**Work order:** Your answer should consist of the lines below that hold the word "each".

Data items:
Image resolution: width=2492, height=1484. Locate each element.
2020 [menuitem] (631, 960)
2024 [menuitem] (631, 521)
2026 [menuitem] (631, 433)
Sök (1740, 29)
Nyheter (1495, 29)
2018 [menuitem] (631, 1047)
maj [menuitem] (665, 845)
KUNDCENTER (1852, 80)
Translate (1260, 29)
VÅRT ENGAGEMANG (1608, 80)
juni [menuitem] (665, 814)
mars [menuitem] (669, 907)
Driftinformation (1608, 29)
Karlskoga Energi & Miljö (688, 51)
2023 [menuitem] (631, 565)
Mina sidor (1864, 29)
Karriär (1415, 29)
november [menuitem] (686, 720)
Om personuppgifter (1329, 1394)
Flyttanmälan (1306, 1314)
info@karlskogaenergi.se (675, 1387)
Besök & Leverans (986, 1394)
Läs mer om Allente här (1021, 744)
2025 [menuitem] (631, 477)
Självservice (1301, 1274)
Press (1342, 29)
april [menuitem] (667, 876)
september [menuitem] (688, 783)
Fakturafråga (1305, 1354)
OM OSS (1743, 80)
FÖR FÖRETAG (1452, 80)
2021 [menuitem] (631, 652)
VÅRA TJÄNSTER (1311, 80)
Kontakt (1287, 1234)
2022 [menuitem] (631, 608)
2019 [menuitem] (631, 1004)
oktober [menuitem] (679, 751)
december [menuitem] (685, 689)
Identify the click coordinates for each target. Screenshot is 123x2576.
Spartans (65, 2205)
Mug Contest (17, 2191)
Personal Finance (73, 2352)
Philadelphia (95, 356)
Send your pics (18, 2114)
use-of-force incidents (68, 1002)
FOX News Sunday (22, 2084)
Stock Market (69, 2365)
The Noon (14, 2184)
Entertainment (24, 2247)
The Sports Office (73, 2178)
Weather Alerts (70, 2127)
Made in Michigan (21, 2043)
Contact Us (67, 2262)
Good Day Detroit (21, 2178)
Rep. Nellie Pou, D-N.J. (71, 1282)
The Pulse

**Solution to this task:**
Image resolution: width=2492, height=1484. Locate each element.
Identify the click coordinates for each target. Screenshot is 123x2576.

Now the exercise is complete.